About this task:
Because only the count matters, report how many lines in the material hold the string "beside" and nothing more.
==================================================
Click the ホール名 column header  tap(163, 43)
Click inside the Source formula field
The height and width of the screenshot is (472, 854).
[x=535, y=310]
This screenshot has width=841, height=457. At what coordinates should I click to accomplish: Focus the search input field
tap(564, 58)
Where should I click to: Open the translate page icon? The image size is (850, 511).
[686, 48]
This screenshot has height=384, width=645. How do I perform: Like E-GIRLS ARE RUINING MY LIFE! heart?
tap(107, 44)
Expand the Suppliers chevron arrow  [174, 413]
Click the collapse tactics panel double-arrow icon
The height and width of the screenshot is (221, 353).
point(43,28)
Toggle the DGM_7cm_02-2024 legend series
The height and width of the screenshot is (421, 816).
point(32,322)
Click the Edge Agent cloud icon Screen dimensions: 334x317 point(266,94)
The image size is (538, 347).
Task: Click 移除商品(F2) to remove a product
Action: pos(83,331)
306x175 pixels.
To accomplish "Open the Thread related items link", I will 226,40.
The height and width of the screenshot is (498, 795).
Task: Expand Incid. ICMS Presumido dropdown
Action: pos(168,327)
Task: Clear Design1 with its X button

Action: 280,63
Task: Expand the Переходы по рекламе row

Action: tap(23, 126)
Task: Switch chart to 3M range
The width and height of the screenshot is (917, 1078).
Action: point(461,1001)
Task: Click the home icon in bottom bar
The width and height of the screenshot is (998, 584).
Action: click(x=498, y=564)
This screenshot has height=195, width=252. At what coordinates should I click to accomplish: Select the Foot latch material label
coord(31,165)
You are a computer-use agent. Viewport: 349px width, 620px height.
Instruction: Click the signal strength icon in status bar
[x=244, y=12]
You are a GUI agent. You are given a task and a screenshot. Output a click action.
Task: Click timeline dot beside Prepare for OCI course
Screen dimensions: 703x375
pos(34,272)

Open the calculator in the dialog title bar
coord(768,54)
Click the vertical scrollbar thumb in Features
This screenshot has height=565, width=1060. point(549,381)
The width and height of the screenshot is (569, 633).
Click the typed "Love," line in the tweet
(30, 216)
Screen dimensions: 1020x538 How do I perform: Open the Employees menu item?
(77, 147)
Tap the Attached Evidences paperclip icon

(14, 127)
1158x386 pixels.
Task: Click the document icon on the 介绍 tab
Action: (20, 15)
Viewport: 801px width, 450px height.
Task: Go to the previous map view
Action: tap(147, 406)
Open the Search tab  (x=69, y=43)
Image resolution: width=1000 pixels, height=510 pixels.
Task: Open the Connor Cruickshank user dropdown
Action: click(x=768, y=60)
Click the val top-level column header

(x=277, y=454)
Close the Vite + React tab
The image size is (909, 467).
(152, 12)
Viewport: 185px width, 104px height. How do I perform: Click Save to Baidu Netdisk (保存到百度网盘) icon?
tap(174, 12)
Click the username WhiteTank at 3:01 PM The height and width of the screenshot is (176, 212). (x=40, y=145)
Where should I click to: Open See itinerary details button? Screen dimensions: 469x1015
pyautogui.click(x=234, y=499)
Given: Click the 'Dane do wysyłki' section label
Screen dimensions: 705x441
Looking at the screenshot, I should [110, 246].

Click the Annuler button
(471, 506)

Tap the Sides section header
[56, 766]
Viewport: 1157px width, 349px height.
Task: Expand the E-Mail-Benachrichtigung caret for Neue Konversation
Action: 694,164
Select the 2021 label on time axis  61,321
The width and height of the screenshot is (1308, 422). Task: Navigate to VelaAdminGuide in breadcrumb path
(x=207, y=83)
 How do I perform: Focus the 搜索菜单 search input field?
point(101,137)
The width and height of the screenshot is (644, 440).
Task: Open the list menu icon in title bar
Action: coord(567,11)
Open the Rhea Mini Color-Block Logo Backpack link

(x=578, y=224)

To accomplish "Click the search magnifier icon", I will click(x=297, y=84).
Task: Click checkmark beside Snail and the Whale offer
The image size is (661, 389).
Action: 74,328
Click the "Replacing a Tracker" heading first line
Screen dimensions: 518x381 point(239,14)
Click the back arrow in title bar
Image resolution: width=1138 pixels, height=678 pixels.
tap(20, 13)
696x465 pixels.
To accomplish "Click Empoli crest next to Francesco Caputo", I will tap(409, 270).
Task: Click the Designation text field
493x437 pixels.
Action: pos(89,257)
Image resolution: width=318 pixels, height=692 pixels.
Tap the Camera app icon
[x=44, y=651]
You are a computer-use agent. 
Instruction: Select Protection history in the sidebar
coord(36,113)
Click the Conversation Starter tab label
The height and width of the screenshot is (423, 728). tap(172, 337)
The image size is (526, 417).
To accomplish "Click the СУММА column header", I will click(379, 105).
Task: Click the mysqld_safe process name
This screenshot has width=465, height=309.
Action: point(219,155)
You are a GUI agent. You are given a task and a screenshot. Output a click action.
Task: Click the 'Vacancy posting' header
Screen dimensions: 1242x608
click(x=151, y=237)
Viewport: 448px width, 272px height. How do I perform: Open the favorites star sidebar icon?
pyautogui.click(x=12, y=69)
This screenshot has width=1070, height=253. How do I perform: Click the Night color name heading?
==================================================
Answer for this exercise:
2